WORK INSTRUCTIONS:
Begin your copy at the line with "[Barbad Musical Instruments" in the records below and end it at the line with "Quantity (48, 502)", restating each line word for word; omit the pictures.
*** Opening STUDY MATERIAL ***
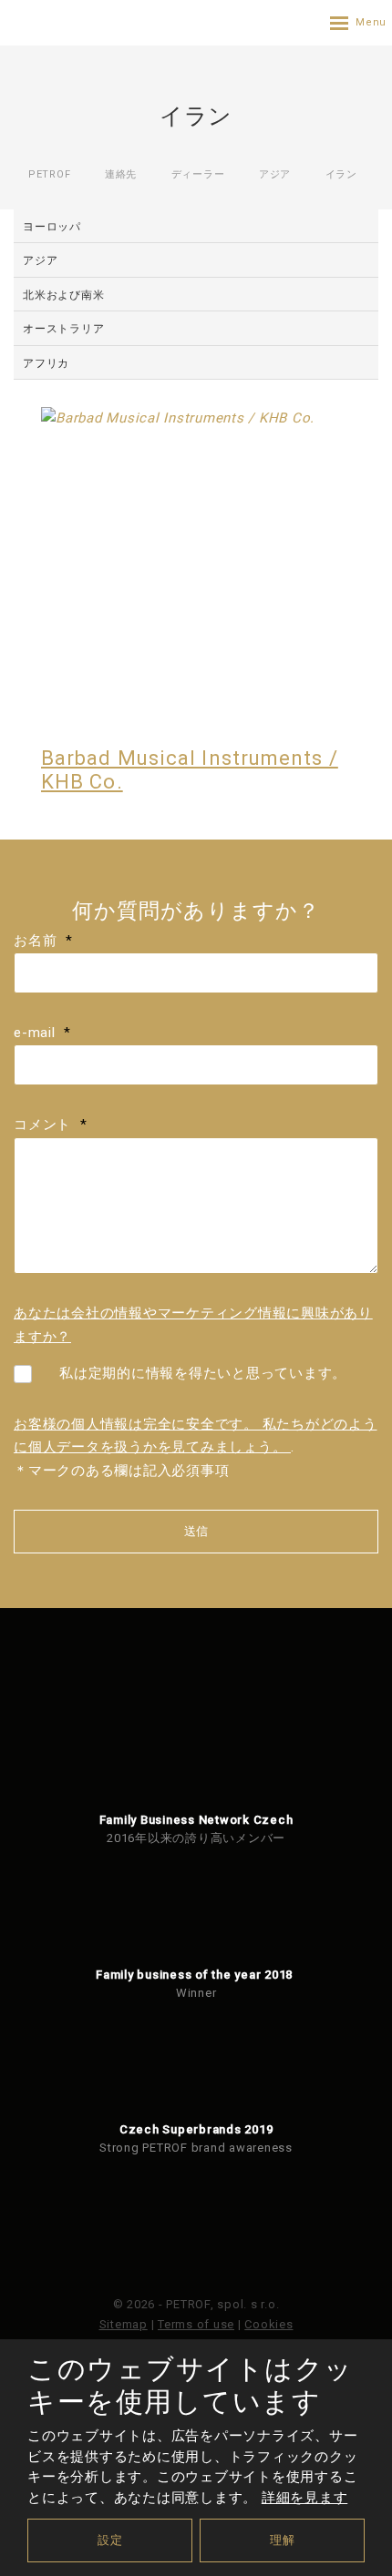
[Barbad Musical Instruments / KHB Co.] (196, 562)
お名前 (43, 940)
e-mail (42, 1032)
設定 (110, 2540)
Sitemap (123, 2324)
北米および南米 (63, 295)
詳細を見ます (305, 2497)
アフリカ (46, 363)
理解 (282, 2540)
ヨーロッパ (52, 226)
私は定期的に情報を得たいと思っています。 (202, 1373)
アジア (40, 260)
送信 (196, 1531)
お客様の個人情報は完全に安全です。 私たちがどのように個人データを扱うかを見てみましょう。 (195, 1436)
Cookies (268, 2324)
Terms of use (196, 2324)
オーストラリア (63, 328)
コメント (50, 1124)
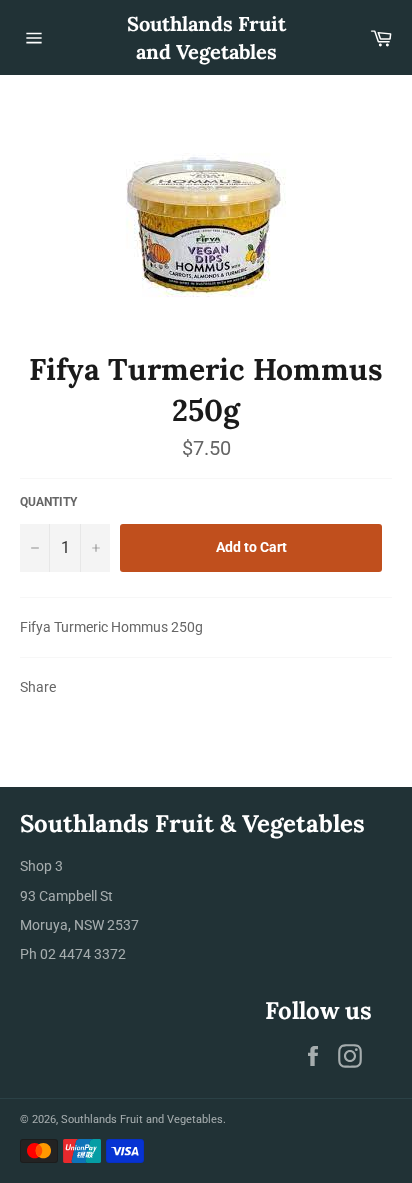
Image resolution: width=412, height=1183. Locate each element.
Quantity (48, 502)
*** Closing STUDY MATERIAL ***
*** Opening STUDY MATERIAL ***
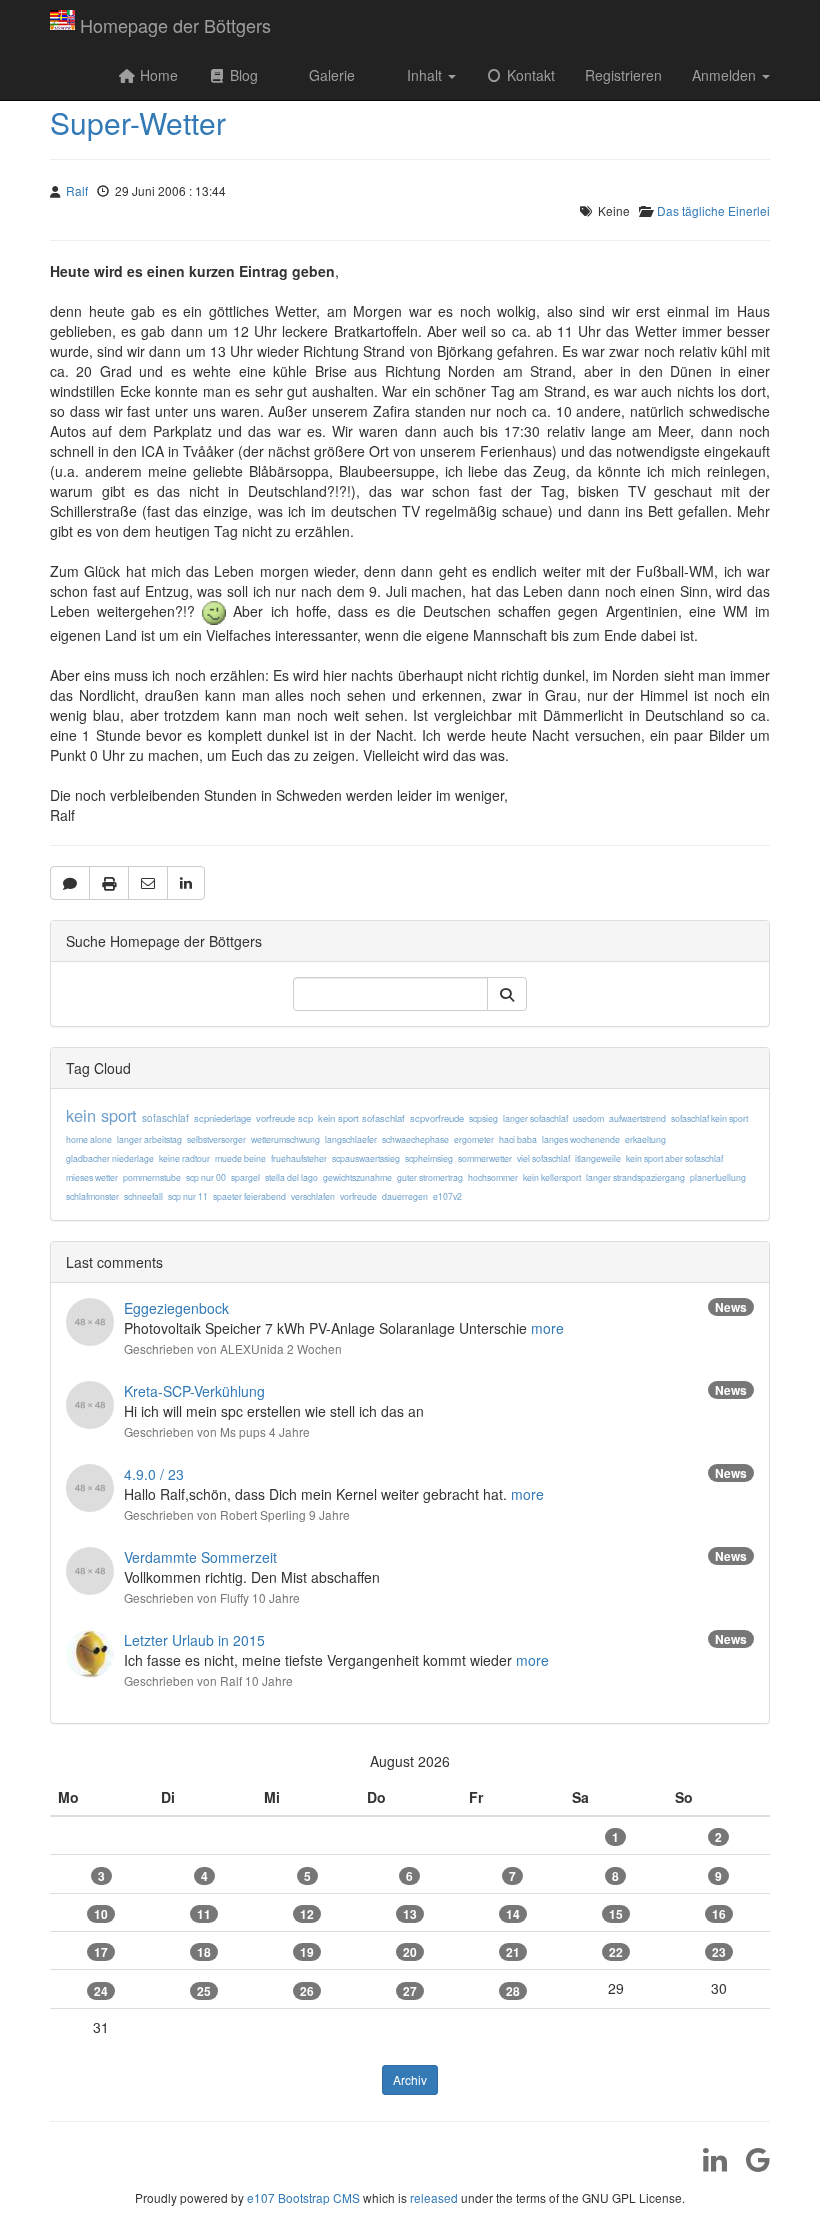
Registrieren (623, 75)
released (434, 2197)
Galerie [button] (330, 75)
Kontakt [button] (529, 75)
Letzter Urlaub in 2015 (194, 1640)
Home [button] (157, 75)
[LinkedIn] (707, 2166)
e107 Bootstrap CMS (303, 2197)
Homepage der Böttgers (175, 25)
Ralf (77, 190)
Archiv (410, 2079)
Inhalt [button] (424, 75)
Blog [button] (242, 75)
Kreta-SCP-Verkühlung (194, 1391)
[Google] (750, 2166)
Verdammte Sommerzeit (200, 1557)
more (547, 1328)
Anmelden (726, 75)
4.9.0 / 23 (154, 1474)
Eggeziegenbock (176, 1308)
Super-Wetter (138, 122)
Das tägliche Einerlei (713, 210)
*** Closing STUDY MATERIAL ***
REPLY:
[Barbad Musical Instruments / KHB Co.] (196, 562)
お名前 (43, 940)
e-mail (42, 1032)
設定 (110, 2540)
Sitemap (123, 2324)
北米および南米 (63, 295)
詳細を見ます (305, 2497)
アフリカ (46, 363)
理解 (282, 2540)
ヨーロッパ (52, 226)
私は定期的に情報を得たいと思っています。 (202, 1373)
アジア (40, 260)
送信 (196, 1531)
お客様の個人情報は完全に安全です。 私たちがどのように個人データを扱うかを見てみましょう。 (195, 1436)
Cookies (268, 2324)
Terms of use (196, 2324)
オーストラリア (63, 328)
コメント (50, 1124)
Image resolution: width=412, height=1183. Locate each element.
Quantity (48, 502)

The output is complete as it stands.